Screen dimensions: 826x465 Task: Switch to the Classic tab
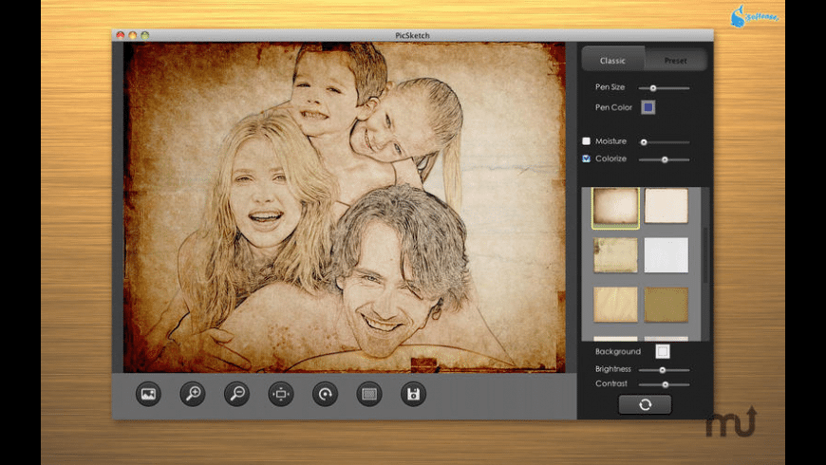[612, 61]
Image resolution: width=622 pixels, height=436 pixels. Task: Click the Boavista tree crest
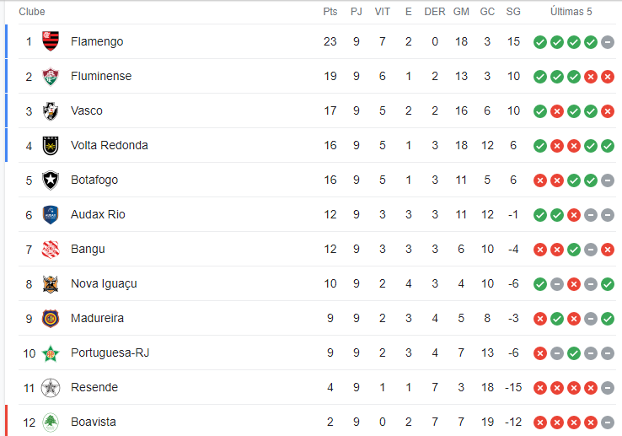[51, 423]
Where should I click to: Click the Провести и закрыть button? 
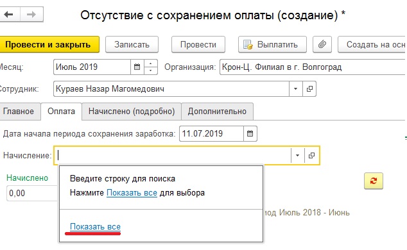coord(48,45)
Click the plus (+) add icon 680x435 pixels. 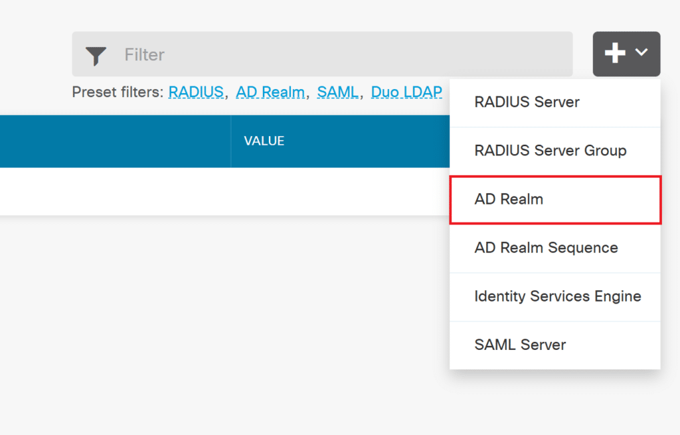coord(616,52)
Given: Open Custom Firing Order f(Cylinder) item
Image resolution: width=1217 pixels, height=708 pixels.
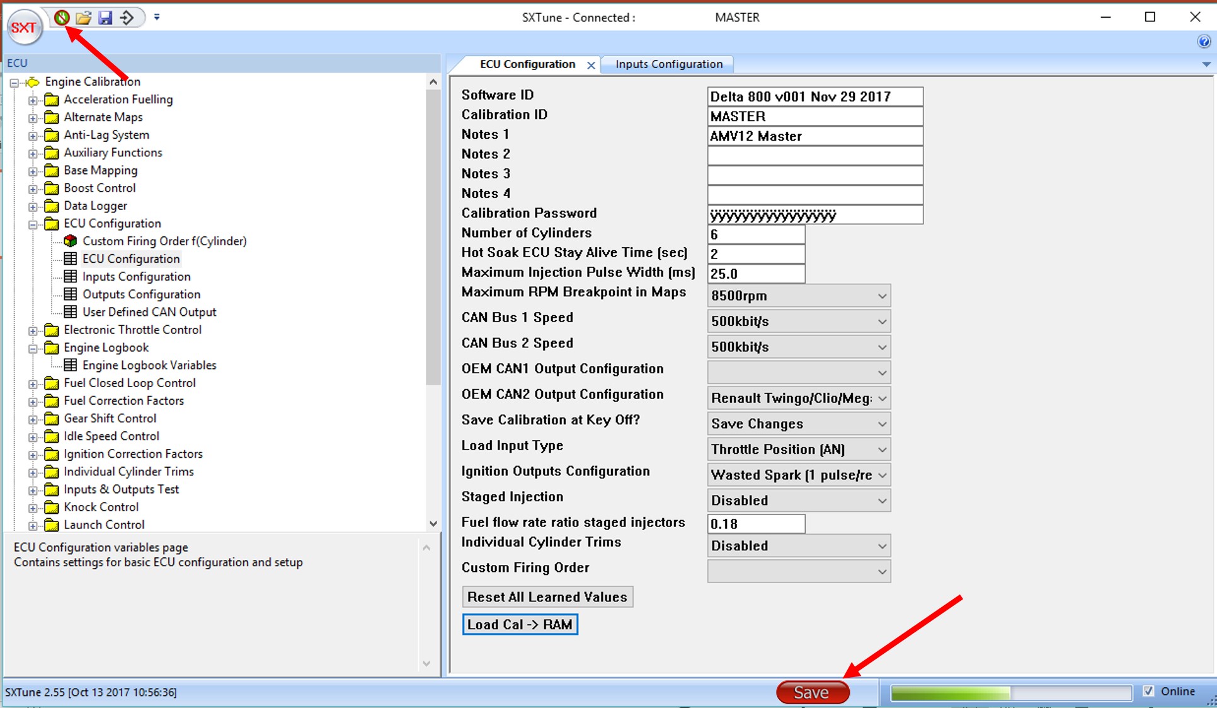Looking at the screenshot, I should pyautogui.click(x=164, y=241).
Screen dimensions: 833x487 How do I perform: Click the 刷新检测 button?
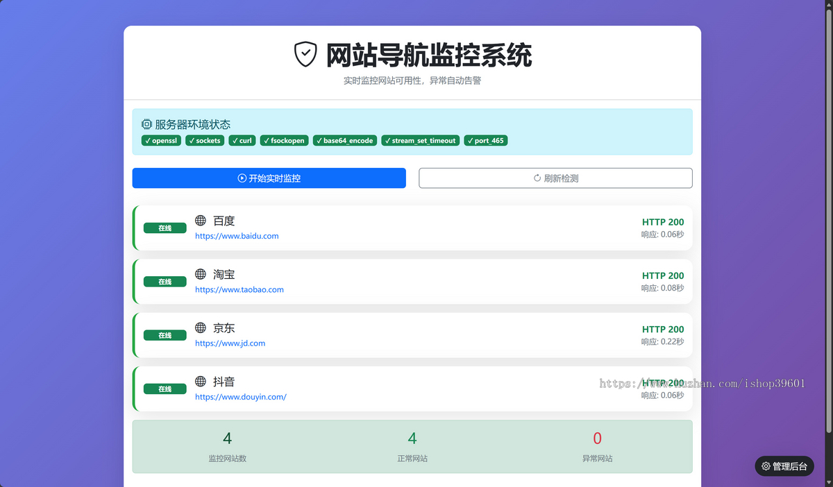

Problem description - Return word for word every line from the one containing "Given: Open Custom" through the end of the entries, both included, and leave the pictures out.

Exercise response -
Given: Open Custom Firing Order f(Cylinder) item
Image resolution: width=1217 pixels, height=708 pixels.
Looking at the screenshot, I should pyautogui.click(x=164, y=241).
Screen dimensions: 833x487 How do I perform: Click the 刷新检测 button?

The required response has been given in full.